The John E. Mathews Bridge in Jacksonsville, Fla., spans the St. Johns River and supports an active transportation thoroughfare. When a cargo vessel clipped the undercarriage of the bridge in Sept. 2013, it severed a major cord supporting the superstructure. The Florida Department of Transportation stepped into high gear as they pulled in the construction and engineering teams needed to safely and quickly repair the bridge.
The construction team contracted with Strickland Supplies Inc. to provide the scaffolding system that would allow crews safe access to the repair site. Strickland determined that the Safedeck truss system, manufactured by Next Generation Scaffold Services, would provide the necessary durability to facilitate the repair process. Because DH Glabe & Associates had been integral in the engineering, design, and testing of the Safedeck product, Strickland contacted them to provide engineering design and support.
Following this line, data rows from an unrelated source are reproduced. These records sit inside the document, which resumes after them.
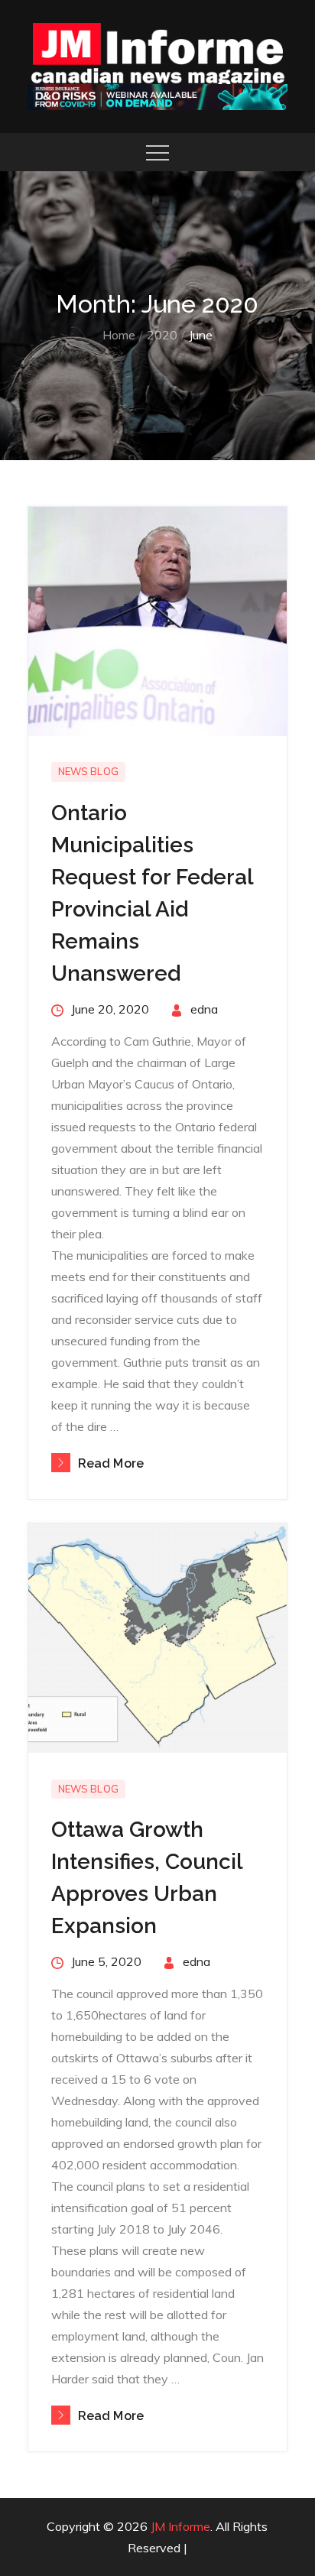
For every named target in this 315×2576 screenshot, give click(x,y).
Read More (111, 1463)
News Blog (88, 771)
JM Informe (180, 2526)
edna (204, 1009)
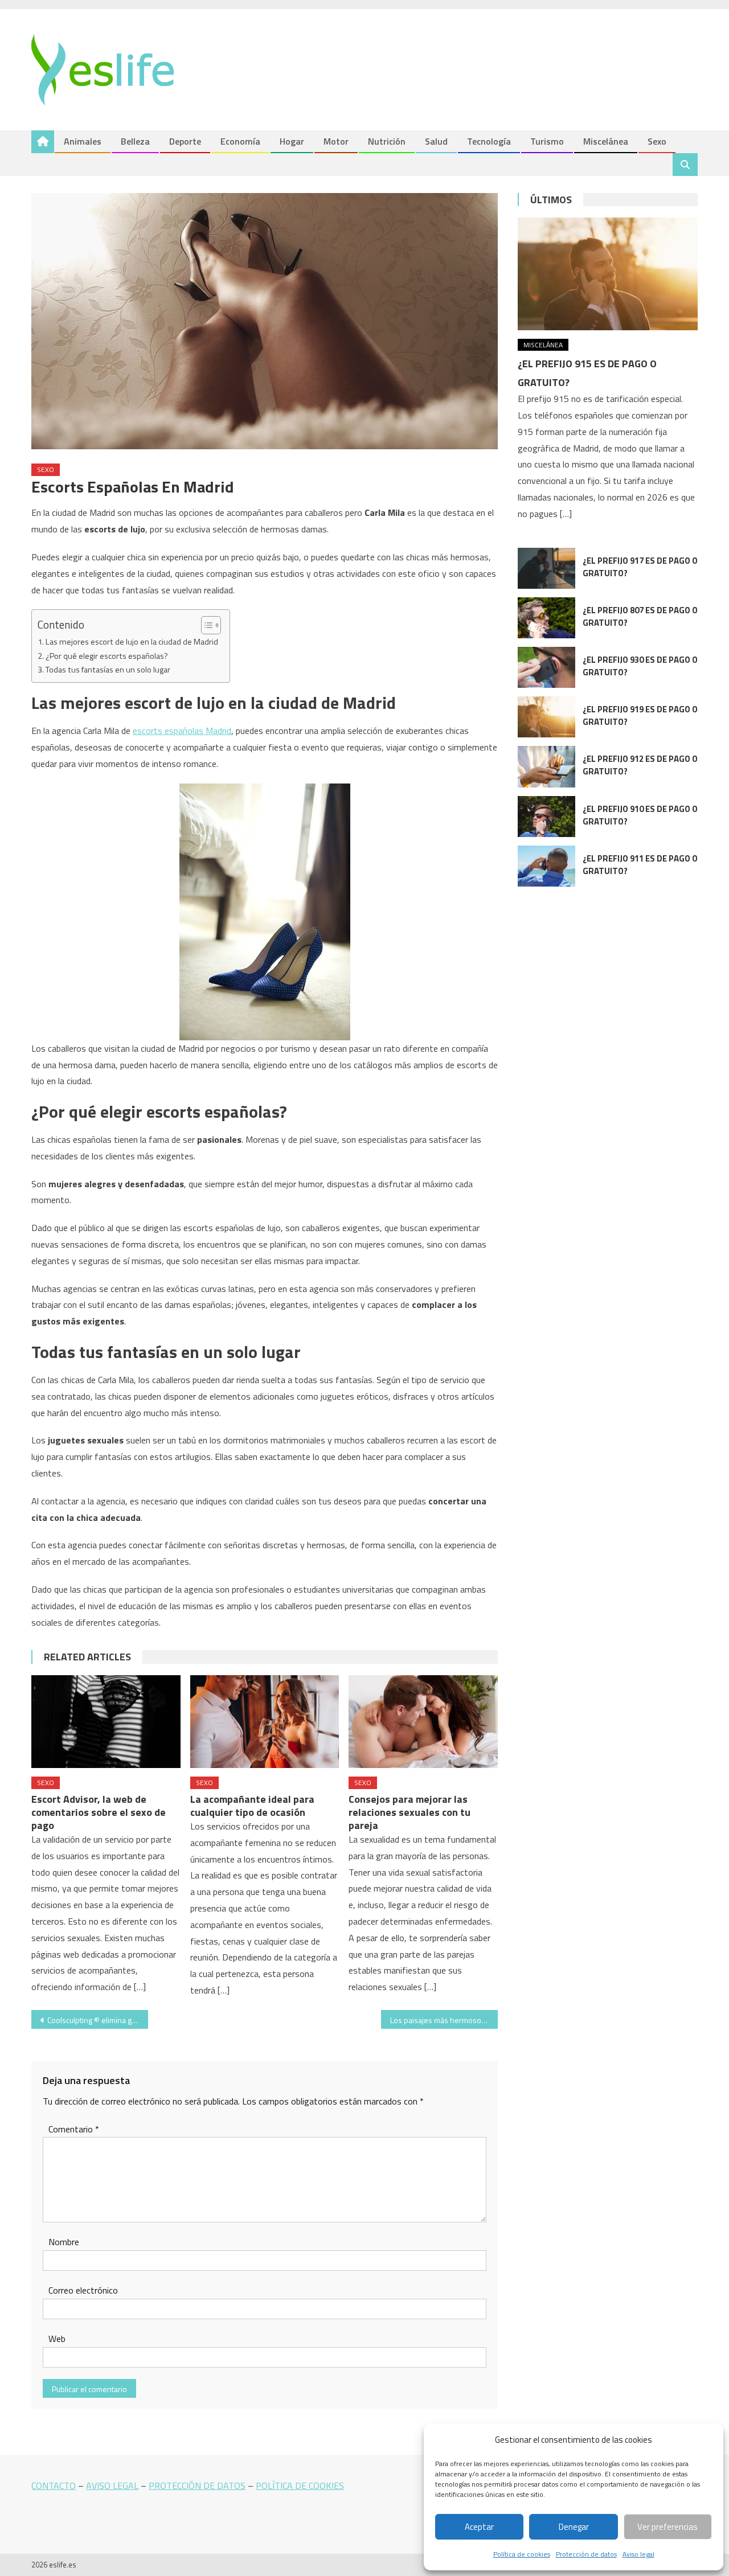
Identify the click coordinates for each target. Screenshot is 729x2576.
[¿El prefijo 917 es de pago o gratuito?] (546, 568)
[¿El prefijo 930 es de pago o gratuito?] (546, 667)
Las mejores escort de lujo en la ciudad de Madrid (132, 641)
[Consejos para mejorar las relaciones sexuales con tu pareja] (423, 1722)
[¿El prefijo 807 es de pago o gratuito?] (546, 617)
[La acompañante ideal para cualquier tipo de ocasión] (264, 1722)
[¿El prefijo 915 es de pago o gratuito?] (608, 274)
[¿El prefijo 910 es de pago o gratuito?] (546, 816)
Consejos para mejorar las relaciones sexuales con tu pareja (409, 1812)
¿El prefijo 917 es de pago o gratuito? (640, 567)
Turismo (547, 141)
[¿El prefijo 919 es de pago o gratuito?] (546, 716)
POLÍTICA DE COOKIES (300, 2485)
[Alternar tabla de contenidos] (205, 625)
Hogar (292, 141)
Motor (336, 141)
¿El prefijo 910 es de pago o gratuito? (640, 815)
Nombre (63, 2242)
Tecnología (489, 141)
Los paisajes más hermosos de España (444, 2020)
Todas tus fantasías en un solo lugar (108, 669)
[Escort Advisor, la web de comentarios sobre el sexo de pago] (106, 1722)
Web (56, 2338)
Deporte (185, 141)
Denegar (574, 2526)
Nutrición (387, 141)
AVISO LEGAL (112, 2485)
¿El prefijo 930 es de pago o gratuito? (640, 666)
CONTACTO (53, 2485)
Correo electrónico (83, 2290)
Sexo (657, 141)
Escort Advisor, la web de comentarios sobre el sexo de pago (98, 1812)
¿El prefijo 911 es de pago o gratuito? (640, 864)
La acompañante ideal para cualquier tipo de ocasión (252, 1805)
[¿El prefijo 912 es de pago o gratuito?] (546, 766)
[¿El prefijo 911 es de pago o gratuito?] (546, 866)
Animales (82, 141)
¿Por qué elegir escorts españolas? (107, 656)
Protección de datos (586, 2554)
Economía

“We got the call on Thursday afternoon,” remembered Jared Thompson, president of DH Glabe & Associates. “This was the first commercial application of the Safedeck truss system, and they gave us until Tuesday to engineer a working access solution.”
Zach Forster, P.E., senior engineer at DH Glabe & Associates, worked continuously through the weekend with FDOT and lead engineering firm, RS&H, to complete the feasibility study and design on time. “They needed to safely fit the suspended scaffold stages under the bridge so the repair work could begin," he said. "The major limitation was how much additional load could be added to the damaged structure without bringing down the bridge. The scaffolding also had to span the maximum dimensions of the bridge without overloading the trusses. Regardless of the various limitations, the platform still had to provide the strength to support the workers and equipment required during the repairs.”
After multiple design iterations, DH Glabe & Associates was successful in delivering the scaffolding design before the deadline, and the repair project began in earnest. Florida DOT crews worked tirelessly over the following weeks, and eventually reopened the bridge in just 34 days.